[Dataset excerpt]
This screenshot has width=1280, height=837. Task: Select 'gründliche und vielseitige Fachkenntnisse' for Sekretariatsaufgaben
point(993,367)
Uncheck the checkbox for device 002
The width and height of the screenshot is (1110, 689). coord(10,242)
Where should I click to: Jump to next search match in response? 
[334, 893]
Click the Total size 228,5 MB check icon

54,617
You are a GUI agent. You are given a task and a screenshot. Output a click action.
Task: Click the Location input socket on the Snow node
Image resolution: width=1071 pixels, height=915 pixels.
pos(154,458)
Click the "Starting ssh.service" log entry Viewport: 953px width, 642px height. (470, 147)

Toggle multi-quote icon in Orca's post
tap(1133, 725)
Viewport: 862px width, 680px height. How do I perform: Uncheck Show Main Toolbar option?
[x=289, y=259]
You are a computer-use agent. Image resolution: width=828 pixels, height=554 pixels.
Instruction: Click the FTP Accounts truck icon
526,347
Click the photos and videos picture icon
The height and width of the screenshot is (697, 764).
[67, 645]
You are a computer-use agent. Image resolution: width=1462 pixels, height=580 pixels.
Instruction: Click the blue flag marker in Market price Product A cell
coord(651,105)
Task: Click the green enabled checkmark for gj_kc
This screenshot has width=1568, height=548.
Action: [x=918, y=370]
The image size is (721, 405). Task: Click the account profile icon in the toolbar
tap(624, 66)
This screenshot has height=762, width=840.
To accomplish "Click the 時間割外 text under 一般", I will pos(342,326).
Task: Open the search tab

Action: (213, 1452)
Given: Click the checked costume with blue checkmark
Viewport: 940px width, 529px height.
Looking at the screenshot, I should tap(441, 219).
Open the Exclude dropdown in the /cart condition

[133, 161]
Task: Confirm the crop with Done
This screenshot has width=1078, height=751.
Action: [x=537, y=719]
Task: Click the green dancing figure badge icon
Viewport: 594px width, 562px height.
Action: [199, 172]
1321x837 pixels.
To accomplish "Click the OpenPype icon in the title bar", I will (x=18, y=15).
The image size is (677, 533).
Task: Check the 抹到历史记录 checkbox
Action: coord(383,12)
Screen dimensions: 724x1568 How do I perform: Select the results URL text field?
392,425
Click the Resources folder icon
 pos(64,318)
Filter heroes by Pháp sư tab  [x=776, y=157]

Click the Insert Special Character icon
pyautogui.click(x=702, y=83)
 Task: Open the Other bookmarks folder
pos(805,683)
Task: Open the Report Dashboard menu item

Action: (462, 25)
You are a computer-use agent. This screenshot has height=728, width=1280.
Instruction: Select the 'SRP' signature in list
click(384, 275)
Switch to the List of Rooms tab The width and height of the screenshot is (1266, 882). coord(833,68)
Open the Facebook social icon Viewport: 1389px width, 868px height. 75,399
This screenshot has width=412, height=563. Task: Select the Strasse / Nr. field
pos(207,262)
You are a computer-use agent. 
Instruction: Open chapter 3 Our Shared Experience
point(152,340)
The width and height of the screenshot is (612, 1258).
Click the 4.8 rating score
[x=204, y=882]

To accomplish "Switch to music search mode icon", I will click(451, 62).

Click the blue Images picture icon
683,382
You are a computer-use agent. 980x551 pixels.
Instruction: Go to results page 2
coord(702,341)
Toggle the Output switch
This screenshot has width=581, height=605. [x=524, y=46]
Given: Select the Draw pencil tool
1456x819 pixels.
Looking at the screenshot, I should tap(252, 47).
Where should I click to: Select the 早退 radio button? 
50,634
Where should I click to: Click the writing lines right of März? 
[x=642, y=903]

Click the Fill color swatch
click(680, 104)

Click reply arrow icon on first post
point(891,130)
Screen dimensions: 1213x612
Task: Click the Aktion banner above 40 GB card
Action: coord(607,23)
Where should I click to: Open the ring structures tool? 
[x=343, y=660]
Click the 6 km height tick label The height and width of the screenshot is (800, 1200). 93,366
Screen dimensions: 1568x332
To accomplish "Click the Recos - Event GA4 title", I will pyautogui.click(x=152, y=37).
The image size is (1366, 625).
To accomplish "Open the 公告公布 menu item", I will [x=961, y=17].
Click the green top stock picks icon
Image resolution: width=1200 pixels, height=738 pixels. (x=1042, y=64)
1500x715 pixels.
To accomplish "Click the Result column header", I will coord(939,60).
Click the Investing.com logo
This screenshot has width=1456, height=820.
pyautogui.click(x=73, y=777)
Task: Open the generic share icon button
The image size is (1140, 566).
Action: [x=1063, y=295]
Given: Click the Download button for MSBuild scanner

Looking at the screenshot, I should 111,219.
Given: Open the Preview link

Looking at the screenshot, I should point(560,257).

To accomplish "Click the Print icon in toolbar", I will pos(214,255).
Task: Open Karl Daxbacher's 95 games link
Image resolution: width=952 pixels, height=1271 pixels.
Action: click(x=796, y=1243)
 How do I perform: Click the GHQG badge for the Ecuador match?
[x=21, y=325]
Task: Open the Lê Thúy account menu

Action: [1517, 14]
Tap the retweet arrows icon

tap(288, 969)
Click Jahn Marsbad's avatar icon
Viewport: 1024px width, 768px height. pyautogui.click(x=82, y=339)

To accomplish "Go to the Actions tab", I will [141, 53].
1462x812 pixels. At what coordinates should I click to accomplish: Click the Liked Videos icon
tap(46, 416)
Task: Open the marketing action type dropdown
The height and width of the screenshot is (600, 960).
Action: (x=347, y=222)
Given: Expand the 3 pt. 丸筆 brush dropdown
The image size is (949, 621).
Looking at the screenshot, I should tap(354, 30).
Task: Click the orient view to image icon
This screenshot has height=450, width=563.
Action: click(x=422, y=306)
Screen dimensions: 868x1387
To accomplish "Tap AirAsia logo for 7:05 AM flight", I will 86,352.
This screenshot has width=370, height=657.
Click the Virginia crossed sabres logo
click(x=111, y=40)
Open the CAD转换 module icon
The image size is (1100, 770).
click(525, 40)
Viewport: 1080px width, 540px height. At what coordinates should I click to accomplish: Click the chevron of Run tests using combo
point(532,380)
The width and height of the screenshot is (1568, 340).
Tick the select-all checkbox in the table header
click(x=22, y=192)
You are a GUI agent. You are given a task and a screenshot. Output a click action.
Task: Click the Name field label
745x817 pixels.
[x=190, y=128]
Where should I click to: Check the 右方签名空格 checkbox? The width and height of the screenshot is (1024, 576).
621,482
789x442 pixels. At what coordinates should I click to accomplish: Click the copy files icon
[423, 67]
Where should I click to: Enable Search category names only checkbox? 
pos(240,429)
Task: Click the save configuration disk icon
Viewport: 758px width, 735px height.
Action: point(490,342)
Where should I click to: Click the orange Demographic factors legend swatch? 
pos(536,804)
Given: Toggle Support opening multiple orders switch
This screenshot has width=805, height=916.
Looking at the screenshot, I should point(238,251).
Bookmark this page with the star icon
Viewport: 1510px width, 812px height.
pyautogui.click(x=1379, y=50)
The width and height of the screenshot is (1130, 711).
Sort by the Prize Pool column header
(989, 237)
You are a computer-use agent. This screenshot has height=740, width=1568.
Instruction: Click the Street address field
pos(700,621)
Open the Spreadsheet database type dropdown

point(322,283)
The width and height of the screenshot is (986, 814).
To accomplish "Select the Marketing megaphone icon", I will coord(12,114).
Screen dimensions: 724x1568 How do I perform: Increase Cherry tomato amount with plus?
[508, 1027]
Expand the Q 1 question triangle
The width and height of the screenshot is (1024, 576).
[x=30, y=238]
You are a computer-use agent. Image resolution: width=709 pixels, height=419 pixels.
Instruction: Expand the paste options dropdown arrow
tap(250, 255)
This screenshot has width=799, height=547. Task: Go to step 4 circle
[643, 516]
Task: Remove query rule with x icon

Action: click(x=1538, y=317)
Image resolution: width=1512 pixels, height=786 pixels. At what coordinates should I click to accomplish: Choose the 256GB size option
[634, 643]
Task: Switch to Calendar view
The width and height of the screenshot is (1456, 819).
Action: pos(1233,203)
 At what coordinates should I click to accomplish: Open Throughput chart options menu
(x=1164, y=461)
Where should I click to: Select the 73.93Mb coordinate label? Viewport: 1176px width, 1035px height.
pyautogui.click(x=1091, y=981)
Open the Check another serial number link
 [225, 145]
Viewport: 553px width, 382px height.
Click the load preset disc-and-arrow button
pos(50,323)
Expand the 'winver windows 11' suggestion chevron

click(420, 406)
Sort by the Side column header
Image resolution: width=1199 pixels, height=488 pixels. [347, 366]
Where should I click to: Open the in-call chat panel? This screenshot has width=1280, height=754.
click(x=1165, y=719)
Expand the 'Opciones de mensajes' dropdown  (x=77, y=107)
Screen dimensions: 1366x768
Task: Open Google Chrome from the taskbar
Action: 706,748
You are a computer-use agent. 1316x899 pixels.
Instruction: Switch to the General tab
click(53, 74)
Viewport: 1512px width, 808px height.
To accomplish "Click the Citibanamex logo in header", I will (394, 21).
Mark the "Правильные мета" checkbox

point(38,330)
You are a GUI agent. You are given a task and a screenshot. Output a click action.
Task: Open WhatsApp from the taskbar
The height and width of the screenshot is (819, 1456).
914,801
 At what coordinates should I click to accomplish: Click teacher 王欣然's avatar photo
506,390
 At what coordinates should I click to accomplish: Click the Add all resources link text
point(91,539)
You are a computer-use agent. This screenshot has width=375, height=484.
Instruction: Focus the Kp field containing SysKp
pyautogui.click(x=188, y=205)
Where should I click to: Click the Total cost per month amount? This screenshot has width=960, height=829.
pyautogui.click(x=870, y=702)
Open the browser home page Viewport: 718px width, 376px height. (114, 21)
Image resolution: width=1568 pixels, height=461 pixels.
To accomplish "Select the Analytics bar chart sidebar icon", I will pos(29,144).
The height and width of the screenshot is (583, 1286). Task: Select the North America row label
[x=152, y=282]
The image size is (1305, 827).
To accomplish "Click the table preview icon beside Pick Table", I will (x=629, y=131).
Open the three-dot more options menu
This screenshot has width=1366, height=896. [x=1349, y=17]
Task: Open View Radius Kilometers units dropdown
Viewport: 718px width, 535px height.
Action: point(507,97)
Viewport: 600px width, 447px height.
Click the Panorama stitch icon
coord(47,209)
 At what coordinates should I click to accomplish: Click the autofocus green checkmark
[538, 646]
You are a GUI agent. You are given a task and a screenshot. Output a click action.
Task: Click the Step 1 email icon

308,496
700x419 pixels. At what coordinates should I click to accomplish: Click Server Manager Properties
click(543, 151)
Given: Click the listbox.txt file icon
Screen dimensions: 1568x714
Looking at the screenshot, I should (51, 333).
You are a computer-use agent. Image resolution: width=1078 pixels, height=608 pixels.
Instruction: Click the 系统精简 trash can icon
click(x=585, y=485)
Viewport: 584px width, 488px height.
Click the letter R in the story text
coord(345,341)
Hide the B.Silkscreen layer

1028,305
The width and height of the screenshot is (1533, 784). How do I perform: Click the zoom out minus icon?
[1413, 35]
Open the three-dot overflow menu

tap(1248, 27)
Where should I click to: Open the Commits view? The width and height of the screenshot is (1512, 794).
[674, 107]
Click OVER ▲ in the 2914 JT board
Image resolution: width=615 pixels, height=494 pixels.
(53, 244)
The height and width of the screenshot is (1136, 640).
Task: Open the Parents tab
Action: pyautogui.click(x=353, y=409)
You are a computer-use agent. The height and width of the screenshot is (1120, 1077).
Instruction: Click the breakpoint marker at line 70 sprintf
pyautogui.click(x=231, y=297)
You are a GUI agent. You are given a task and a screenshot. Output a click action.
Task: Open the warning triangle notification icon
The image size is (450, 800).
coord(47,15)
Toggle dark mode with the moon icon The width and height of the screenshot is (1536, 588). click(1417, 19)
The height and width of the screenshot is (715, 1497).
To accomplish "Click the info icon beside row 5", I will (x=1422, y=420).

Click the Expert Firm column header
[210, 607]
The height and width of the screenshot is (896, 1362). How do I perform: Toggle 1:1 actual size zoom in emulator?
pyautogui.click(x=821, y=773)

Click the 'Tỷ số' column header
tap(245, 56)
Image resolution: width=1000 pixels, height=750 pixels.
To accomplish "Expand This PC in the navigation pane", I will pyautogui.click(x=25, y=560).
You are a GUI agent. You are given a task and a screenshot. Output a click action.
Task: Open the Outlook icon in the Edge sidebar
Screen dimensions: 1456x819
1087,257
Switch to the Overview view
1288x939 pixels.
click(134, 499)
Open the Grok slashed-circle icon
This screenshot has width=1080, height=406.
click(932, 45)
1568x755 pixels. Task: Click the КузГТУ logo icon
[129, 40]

• Written exercise
Rewrite the listing from the line with "Click the green top stock picks icon" to the line with "click(x=22, y=192)", swapping "logo" for "emblem" and leaving everything else unchanged.

• Correct output
Click the green top stock picks icon
Image resolution: width=1200 pixels, height=738 pixels. (x=1042, y=64)
1500x715 pixels.
To accomplish "Click the Result column header", I will coord(939,60).
Click the Investing.com emblem
This screenshot has width=1456, height=820.
pyautogui.click(x=73, y=777)
Task: Open the generic share icon button
The image size is (1140, 566).
Action: [x=1063, y=295]
Given: Click the Download button for MSBuild scanner

Looking at the screenshot, I should 111,219.
Given: Open the Preview link

Looking at the screenshot, I should point(560,257).

To accomplish "Click the Print icon in toolbar", I will pos(214,255).
Task: Open Karl Daxbacher's 95 games link
Image resolution: width=952 pixels, height=1271 pixels.
Action: click(x=796, y=1243)
 How do I perform: Click the GHQG badge for the Ecuador match?
[x=21, y=325]
Task: Open the Lê Thúy account menu

Action: [1517, 14]
Tap the retweet arrows icon

tap(288, 969)
Click Jahn Marsbad's avatar icon
Viewport: 1024px width, 768px height. pyautogui.click(x=82, y=339)

To accomplish "Go to the Actions tab", I will [141, 53].
1462x812 pixels. At what coordinates should I click to accomplish: Click the Liked Videos icon
tap(46, 416)
Task: Open the marketing action type dropdown
The height and width of the screenshot is (600, 960).
Action: (x=347, y=222)
Given: Expand the 3 pt. 丸筆 brush dropdown
The image size is (949, 621).
Looking at the screenshot, I should tap(354, 30).
Task: Click the orient view to image icon
This screenshot has height=450, width=563.
Action: click(x=422, y=306)
Screen dimensions: 868x1387
To accomplish "Tap AirAsia emblem for 7:05 AM flight", I will 86,352.
This screenshot has width=370, height=657.
Click the Virginia crossed sabres emblem
click(x=111, y=40)
Open the CAD转换 module icon
The image size is (1100, 770).
click(525, 40)
Viewport: 1080px width, 540px height. At what coordinates should I click to accomplish: Click the chevron of Run tests using combo
point(532,380)
The width and height of the screenshot is (1568, 340).
Tick the select-all checkbox in the table header
click(x=22, y=192)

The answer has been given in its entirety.